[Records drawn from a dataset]
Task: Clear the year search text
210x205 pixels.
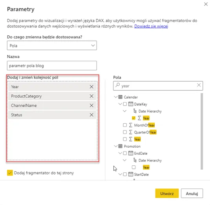Action: point(199,85)
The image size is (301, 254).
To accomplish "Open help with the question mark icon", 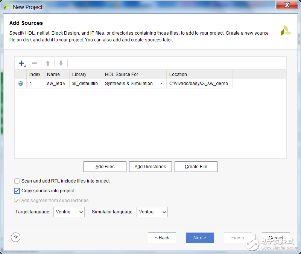I will coord(15,237).
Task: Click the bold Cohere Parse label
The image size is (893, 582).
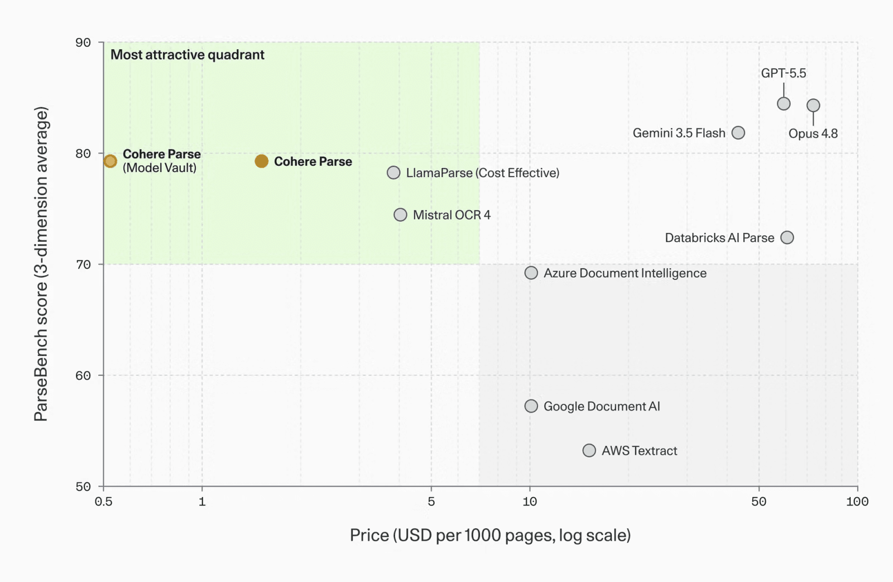Action: point(313,161)
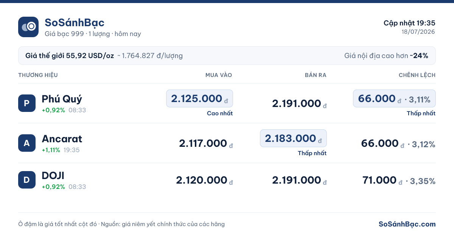Open the SoSánhBạc.com footer link
454x239 pixels.
tap(407, 224)
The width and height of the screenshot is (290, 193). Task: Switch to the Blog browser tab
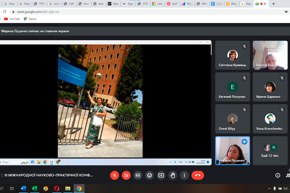click(x=231, y=4)
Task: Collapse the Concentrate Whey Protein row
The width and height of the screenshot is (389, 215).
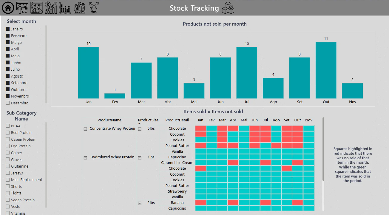Action: point(85,129)
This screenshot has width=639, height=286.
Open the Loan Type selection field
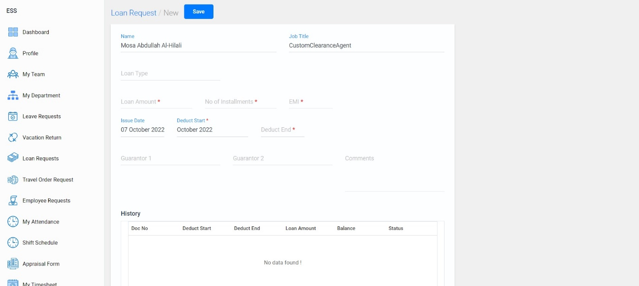[170, 73]
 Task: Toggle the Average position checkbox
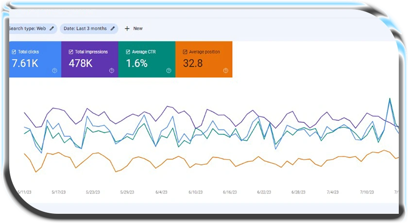pos(185,52)

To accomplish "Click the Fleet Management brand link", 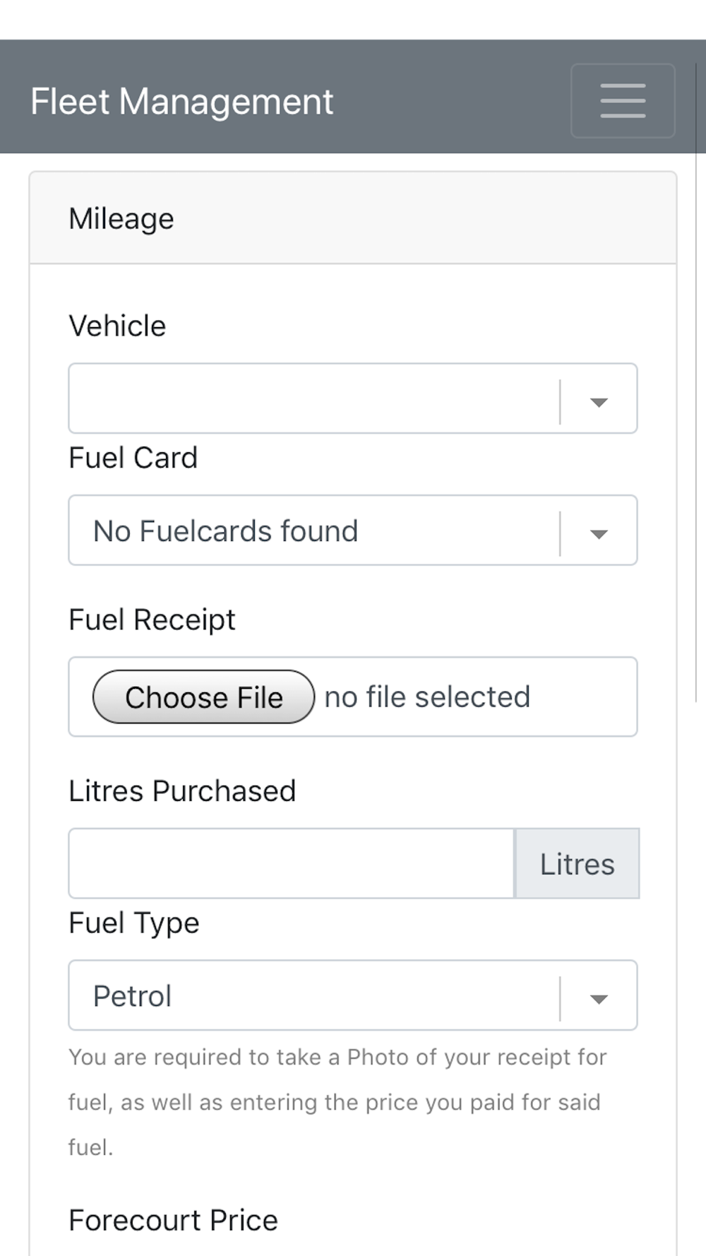I will tap(181, 102).
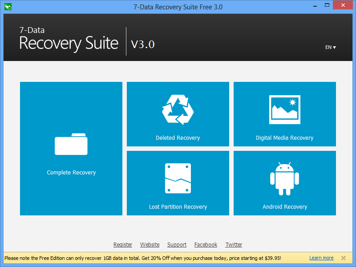Click the recycle icon on Deleted Recovery tile

[x=178, y=108]
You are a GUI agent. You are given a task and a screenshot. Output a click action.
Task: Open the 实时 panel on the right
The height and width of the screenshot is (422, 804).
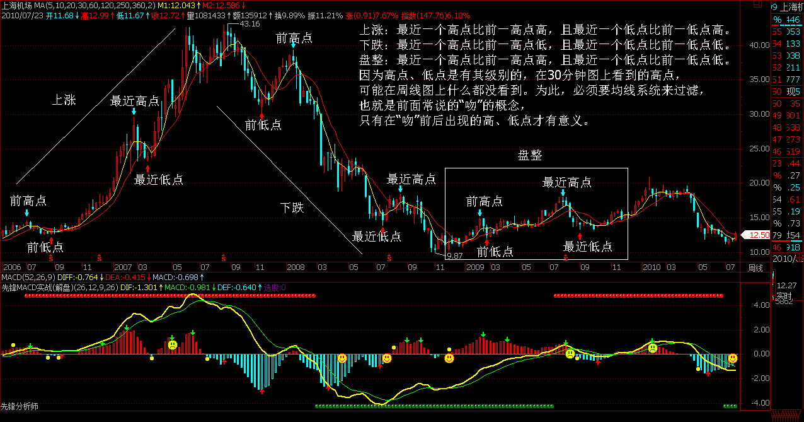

Exercise goal
Transcribe the lines above exactly, beginning at the one with "Task: Click the bold Cohere Parse label" and ending at the one with "Task: Collapse the". Include both; exclude the pictures.

Your response
Task: Click the bold Cohere Parse label
The image size is (893, 582).
Action: point(313,161)
Open the SoSánhBạc.com footer link
454x239 pixels.
tap(407, 224)
The width and height of the screenshot is (290, 193). Task: Switch to the Blog browser tab
click(x=231, y=4)
Task: Collapse the Concentrate Whey Protein row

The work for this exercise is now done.